• **WHAT TO DO**:
Report every line in the records below that holds the word "пять".

• **EXCERPTED RECORDS**:
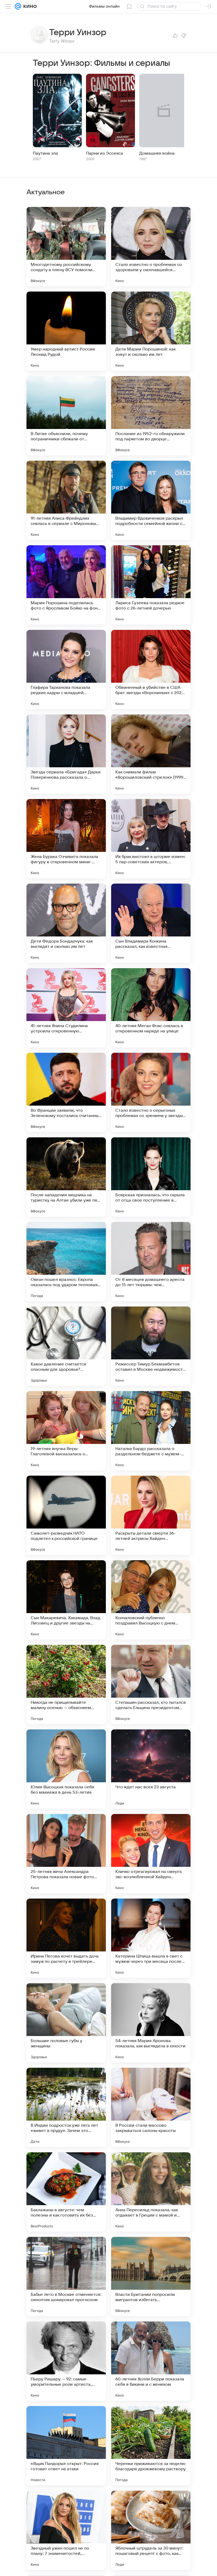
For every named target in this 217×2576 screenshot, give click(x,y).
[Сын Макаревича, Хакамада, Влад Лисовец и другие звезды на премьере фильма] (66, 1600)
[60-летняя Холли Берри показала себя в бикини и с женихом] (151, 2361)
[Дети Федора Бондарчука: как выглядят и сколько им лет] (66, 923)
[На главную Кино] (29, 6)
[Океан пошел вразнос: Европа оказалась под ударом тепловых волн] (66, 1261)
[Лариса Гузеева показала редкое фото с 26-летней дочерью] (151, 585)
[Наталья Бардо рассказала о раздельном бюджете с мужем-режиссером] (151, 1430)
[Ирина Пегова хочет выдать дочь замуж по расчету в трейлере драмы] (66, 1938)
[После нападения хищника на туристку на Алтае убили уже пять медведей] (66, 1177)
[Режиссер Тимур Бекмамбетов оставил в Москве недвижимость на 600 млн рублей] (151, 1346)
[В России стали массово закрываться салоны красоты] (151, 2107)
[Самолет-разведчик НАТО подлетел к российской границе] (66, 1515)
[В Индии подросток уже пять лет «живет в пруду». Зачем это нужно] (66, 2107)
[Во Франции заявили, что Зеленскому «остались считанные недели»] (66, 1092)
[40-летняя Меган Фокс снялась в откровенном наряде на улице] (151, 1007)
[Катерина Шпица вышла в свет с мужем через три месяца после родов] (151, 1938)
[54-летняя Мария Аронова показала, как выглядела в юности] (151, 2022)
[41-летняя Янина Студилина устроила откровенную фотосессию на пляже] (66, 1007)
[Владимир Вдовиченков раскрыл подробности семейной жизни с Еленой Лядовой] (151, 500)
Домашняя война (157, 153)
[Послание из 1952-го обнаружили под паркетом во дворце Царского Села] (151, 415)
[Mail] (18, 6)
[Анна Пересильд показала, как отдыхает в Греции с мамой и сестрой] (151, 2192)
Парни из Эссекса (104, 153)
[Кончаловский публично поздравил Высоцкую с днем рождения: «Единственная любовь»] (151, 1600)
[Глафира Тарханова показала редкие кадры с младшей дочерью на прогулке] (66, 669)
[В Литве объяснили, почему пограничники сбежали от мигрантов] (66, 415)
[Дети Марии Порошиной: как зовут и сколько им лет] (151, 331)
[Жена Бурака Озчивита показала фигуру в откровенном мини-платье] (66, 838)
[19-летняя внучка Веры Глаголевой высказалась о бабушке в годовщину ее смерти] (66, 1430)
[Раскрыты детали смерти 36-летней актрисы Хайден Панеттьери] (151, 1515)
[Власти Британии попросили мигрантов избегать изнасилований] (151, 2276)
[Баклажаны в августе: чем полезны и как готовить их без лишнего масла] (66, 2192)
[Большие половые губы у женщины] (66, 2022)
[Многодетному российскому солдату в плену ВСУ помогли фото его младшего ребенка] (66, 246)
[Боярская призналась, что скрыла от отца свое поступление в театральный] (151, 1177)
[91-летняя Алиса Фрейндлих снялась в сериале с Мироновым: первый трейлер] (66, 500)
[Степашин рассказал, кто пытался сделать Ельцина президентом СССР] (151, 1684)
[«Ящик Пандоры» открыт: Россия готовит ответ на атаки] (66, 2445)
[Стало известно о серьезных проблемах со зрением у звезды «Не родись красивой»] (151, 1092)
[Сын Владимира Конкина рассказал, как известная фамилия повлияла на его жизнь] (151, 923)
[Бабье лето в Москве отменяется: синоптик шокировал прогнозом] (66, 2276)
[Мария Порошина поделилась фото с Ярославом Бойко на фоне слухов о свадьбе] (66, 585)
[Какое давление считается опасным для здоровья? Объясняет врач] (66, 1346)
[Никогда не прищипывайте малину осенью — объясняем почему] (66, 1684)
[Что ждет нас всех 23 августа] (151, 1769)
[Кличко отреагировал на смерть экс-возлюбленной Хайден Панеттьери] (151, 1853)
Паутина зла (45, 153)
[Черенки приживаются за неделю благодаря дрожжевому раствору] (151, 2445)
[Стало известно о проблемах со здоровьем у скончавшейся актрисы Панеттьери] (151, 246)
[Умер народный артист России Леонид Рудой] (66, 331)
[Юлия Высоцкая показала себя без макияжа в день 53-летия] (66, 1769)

...

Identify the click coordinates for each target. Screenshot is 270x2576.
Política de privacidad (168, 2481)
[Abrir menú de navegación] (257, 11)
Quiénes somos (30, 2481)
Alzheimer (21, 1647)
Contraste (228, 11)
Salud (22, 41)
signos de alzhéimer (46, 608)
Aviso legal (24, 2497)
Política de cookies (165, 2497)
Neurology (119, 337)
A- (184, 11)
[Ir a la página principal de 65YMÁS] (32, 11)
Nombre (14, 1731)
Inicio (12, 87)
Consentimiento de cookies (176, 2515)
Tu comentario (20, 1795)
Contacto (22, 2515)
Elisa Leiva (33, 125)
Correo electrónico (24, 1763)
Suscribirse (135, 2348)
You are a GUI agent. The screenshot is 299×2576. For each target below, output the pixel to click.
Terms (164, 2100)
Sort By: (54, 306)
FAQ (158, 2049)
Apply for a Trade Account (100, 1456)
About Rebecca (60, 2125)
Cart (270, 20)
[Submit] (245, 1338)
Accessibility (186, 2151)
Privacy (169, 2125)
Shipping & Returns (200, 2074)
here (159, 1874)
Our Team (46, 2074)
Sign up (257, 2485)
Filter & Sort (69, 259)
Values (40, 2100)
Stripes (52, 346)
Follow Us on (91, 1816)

* * *

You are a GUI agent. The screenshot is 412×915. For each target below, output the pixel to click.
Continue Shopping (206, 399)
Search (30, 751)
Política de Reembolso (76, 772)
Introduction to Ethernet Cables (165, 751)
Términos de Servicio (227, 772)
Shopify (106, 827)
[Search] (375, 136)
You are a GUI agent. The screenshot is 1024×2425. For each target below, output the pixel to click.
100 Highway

• **SOLUTION FOR THIS TASK**:
[После нападения хищника на туристку на Алтае убили уже пять медведей] (66, 1177)
[В Индии подросток уже пять лет «живет в пруду». Зачем это нужно] (66, 2107)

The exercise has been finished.